To access data within your routes, you can use the authx.access_token_required dependency. When used as a parameter dependency, it returns a TokenPayload instance from a valid JWT. This payload can then be used to retrieve user data within your route logic.

However, using authx.access_token_required as a function dependency may lead to code repetition and the inclusion of fetching code outside your route logic.

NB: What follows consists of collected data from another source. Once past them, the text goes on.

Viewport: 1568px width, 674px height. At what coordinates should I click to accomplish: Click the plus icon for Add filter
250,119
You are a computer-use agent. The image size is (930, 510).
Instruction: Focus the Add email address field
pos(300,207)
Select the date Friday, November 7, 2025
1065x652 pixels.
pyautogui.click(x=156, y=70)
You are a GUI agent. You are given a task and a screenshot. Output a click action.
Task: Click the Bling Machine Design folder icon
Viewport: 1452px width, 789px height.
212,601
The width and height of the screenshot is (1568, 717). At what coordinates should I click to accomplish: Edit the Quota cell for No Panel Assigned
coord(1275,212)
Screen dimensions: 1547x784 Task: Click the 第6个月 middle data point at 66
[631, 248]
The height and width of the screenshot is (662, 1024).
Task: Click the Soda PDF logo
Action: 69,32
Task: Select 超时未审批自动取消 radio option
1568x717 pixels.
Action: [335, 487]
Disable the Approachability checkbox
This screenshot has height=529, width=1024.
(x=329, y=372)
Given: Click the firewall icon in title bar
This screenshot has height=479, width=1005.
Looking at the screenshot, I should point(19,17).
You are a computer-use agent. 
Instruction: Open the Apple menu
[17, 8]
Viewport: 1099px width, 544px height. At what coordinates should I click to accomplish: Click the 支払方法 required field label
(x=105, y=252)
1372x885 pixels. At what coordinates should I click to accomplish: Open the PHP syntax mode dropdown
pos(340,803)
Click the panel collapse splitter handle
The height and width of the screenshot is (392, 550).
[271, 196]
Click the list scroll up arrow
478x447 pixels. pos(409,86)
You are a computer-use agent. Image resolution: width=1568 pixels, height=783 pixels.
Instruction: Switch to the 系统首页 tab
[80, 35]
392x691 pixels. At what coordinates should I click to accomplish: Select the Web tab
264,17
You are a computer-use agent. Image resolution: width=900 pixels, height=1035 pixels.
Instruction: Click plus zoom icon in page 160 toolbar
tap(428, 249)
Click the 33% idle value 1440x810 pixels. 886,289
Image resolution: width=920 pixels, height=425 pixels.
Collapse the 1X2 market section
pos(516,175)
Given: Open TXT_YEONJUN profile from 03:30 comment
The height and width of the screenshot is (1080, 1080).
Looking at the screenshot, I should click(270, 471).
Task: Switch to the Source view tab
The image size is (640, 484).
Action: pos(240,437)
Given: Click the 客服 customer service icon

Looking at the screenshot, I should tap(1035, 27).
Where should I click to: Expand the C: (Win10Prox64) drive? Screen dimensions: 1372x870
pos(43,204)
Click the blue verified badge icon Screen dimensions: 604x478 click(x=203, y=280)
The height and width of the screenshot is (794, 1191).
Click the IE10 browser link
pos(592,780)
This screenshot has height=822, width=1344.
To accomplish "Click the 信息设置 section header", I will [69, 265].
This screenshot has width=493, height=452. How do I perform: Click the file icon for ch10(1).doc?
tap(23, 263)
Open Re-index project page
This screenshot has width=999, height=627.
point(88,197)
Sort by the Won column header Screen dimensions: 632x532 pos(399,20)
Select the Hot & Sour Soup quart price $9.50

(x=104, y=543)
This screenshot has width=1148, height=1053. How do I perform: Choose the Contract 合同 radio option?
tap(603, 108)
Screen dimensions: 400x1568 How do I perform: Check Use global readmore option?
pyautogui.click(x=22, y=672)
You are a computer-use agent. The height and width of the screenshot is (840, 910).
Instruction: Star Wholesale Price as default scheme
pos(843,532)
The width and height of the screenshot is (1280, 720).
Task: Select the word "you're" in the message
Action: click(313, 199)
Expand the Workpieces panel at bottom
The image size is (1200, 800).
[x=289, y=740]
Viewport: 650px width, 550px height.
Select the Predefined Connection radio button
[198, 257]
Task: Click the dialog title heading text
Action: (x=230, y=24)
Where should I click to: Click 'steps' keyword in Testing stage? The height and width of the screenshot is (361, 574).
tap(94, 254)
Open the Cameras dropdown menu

Here's an example of how to use authx.access_token_required in a FastAPI application:

from fastapi import FastAPI, Depends
from authx import AuthX, TokenPayload, AuthXConfig

app = FastAPI()
config = AuthXConfig()
security = AuthX(config=config)

def get_token():
    token = security.create_access_token(uid="USER_ID", foo="bar", age=22)
    return {"access_token": token}

def get_profile(payload: TokenPayload = Depends(security.access_token_required)):
    return {
        "id": payload.sub,
        "age": getattr(payload, "age"),
        "foo": getattr(payload, "foo"),

In this example, the get_token endpoint generates a token, while the get_profile endpoint utilizes authx.access_token_required to retrieve and utilize the token payload within its logic.

Whether used as a function argument or a route/decorator argument, authx.access_token_required enforces the validity of the token, throwing an exception if the token is invalid.

With access to the payload object, you can incorporate additional fields included with authx.create_[access|refresh]_token into your route logic.